* [Consigne détaillée]: Extrayez des entrées ci-dessous chaque ligne qui contient la chaîne « axis », en tenant compte de la casse.

* [Entrées fournies]:
+-------+

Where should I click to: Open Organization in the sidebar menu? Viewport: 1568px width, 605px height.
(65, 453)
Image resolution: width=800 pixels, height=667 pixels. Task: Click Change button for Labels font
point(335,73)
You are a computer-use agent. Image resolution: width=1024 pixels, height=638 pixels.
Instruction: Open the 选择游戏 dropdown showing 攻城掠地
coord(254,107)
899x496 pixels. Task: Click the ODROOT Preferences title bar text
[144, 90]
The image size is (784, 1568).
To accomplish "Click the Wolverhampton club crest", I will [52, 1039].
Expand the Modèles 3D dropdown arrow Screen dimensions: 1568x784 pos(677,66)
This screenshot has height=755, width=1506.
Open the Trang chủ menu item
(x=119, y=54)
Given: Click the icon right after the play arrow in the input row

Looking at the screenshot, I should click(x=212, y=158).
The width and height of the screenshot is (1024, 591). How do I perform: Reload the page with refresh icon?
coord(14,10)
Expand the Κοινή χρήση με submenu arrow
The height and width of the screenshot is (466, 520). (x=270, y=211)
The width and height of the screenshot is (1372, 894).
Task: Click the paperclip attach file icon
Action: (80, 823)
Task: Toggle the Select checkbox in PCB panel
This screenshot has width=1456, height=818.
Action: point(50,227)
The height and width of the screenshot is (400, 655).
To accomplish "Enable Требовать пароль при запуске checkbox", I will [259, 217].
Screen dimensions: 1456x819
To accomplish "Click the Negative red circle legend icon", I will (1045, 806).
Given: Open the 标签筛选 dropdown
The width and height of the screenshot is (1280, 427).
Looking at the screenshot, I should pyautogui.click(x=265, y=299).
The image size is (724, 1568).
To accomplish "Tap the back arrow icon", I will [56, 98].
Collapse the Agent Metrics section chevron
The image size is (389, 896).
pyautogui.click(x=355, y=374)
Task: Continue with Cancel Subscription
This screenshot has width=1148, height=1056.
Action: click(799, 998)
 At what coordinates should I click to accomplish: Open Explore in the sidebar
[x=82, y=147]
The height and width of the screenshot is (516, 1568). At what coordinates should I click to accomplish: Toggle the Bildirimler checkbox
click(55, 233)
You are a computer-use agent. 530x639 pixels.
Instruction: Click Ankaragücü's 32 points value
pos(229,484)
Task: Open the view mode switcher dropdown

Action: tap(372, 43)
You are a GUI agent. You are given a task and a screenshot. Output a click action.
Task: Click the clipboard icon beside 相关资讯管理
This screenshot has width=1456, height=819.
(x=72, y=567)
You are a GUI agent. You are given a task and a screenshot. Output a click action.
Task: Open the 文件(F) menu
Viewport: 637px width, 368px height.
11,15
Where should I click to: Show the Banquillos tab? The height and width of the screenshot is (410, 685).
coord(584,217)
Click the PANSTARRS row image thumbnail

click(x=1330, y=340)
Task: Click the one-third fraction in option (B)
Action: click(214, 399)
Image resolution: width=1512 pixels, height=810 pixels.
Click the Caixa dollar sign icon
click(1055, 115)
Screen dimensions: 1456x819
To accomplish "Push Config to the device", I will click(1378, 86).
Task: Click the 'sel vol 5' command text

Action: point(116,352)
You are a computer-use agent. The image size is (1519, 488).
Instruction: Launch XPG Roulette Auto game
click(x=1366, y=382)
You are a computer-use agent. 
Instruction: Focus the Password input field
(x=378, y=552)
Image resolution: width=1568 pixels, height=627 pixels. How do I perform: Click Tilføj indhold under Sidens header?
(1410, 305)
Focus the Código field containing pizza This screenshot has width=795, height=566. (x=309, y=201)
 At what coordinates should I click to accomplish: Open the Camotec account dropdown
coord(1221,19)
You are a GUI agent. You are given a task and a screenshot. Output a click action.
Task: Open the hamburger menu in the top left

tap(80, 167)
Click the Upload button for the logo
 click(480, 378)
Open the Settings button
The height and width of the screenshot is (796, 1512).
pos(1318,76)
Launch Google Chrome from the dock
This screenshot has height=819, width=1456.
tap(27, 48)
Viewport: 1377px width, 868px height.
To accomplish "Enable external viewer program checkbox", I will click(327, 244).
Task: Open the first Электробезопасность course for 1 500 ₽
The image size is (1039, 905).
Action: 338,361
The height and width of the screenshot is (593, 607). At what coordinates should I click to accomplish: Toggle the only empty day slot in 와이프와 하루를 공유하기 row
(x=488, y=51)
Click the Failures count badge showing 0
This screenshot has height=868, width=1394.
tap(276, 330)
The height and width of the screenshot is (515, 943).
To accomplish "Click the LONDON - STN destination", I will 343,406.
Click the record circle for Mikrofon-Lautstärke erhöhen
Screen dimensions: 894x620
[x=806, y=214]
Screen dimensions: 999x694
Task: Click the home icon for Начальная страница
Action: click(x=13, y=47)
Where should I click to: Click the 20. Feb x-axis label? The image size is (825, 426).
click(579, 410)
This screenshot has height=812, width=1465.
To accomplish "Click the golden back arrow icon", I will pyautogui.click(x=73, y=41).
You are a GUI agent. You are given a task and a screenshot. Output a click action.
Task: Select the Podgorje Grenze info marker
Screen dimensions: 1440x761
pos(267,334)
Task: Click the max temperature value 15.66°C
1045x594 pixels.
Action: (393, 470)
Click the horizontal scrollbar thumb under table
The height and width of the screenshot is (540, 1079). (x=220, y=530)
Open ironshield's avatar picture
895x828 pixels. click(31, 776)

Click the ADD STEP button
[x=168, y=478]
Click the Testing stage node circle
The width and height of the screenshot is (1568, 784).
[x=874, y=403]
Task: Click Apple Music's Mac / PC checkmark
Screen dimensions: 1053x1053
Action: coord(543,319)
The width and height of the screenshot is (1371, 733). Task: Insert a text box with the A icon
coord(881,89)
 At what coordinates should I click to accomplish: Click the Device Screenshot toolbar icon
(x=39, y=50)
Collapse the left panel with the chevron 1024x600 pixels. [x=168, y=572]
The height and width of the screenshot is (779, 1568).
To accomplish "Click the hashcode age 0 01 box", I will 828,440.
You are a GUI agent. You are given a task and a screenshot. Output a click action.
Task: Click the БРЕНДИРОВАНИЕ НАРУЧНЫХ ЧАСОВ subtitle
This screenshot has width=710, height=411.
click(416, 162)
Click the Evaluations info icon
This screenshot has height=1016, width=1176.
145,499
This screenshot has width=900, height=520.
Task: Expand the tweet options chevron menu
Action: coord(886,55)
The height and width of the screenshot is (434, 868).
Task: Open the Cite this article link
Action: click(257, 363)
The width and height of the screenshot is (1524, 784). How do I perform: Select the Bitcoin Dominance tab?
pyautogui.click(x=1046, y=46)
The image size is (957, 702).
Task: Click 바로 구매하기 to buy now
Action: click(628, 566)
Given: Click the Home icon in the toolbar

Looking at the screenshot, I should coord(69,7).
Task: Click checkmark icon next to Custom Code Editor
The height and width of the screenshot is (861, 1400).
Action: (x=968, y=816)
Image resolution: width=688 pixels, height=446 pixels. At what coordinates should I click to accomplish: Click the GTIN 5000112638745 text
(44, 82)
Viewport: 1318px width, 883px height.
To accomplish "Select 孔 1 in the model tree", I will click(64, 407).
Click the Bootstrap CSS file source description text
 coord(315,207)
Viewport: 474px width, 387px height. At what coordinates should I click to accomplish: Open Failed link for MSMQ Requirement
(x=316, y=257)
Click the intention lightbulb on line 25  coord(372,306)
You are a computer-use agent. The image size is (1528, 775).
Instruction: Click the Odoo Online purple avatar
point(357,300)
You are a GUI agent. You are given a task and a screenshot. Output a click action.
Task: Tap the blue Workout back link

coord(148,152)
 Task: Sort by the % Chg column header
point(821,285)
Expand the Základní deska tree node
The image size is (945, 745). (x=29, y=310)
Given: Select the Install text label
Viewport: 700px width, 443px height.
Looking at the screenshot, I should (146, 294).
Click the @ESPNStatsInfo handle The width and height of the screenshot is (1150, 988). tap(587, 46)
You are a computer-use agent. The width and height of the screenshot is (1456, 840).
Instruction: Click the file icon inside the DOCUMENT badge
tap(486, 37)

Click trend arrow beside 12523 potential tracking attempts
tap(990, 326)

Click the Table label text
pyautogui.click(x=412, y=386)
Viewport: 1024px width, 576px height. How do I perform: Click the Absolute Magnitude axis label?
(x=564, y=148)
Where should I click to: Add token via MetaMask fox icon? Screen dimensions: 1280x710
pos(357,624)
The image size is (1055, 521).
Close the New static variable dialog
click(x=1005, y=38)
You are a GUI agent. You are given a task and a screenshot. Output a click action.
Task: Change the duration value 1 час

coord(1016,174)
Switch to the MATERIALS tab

+-------+

* [La réponse]:
Where should I click to: Click the 20. Feb x-axis label? The image size is (825, 426).
Viewport: 1024px width, 576px height. How do I perform: Click the Absolute Magnitude axis label?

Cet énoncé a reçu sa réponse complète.